Sonny bent and kissed her lightly and then went around the table. “I’m starved,” he said. His chin was dark with stubble, his black hair tousled and uncombed, and his shirttail out. Though he smiled at her arrogantly, he looked a little bushed.
“Sit down and have breakfast with me,” she said. “We can chat about old times.”
“How you fixed for steaks?”
“I’m sure we have some. Steaks are our reason for existing. Ask Lucy to fix you one.”

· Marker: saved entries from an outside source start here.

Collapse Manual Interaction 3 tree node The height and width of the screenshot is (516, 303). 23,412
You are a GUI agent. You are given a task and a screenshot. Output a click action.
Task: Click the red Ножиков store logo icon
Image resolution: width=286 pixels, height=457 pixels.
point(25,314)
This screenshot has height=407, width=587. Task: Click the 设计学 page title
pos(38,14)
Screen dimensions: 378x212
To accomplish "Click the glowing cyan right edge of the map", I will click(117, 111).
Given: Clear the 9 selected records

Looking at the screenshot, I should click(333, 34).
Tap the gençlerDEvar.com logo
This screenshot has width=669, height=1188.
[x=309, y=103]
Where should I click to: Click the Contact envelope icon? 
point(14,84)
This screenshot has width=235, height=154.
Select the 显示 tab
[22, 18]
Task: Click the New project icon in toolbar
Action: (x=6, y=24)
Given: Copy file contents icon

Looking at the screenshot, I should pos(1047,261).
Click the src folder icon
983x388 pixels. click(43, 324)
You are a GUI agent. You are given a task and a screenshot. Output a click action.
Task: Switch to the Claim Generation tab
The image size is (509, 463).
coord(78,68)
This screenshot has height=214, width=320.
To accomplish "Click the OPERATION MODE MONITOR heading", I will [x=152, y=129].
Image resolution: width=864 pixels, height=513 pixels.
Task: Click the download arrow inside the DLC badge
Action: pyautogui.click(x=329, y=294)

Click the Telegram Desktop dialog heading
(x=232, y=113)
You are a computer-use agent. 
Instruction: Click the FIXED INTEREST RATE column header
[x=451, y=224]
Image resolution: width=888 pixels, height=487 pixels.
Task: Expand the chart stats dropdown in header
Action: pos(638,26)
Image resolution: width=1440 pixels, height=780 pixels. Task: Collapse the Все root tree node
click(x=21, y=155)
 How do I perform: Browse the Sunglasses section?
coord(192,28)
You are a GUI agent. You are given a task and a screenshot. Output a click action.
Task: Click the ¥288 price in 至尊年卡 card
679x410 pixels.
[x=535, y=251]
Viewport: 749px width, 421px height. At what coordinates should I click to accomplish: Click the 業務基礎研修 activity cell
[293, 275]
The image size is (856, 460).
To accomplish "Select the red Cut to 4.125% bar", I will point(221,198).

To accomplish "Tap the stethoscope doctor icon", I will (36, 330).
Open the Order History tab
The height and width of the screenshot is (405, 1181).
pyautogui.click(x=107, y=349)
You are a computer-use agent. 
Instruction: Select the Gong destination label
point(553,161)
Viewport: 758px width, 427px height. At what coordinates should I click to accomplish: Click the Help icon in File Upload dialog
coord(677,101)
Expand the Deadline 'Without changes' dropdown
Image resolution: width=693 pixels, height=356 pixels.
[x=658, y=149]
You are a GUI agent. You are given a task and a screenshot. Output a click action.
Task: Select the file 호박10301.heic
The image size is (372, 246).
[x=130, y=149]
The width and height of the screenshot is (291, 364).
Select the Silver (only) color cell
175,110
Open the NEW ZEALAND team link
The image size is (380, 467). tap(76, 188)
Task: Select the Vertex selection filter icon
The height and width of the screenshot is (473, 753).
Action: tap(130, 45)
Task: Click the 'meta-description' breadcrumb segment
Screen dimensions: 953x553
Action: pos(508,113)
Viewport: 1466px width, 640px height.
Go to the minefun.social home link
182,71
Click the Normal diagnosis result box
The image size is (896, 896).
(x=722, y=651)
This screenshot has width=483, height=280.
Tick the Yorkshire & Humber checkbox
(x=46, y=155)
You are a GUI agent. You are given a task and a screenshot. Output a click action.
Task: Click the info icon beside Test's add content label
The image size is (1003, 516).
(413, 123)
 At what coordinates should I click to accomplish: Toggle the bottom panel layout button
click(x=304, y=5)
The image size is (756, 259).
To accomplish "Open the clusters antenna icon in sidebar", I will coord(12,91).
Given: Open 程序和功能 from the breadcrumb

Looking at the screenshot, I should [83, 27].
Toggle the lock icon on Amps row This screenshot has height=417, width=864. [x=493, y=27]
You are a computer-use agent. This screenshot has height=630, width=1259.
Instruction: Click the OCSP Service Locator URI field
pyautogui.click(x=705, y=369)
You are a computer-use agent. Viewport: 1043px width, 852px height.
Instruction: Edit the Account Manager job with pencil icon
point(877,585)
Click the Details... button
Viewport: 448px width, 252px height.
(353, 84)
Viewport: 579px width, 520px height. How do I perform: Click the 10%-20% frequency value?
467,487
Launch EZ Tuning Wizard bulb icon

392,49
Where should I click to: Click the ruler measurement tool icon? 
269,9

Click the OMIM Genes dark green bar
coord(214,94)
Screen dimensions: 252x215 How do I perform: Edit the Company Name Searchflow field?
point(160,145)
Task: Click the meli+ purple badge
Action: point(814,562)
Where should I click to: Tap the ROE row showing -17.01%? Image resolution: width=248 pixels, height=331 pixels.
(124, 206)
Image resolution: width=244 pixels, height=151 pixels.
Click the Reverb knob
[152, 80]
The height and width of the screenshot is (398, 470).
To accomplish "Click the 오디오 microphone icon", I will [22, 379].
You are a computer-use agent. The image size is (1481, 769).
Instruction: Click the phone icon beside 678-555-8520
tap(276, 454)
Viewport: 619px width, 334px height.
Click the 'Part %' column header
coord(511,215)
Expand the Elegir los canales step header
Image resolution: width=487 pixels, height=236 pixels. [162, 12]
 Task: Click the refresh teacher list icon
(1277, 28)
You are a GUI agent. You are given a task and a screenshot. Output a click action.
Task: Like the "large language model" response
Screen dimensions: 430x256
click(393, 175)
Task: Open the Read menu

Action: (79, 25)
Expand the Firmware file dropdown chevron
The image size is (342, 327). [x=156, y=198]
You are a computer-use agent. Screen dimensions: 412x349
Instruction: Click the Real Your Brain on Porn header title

“I don’t think I ate yesterday,” he said. “Maybe I’ll ask her to fix me two.”
r /> He did, and also fixed himself a drink, and came back and sat down across from her, swirling the ice in his glass.
“Beautiful as ever,” he said. “You dye them streaks in?”
“I’ve never dyed my hair,” she said. “As you well know.” Her eyes were still on The New Yorker.
Sonny stood up, smiled, took the magazine from her, whistled sharply at one of the Mexican gardeners, and cooly sailed The New Yorker over the patio railing. Its pages fluttered as it fell to the ground. The gardener was fat and slow and didn’t catch it, but he picked it up and without waiting for instructions took it into the house to Lucy, who understood all mysteries.
“You can be a bore,” Eleanor said, a little irritated. “I like to read while I eat.”
“If there was another woman like you around I’d marry her,” Sonny said pleasantly. He squished some bourbon around in his mouth as if it were mouthwash. “If I was to get married, then you could sit around out here and read magazines for the rest of your goddamn life.”
“I can, anyway,” Eleanor said. “As a matter of fact that’s what I’ve done most of my life. I love to sit out here and read magazines. I expect to do essentially that until I die.”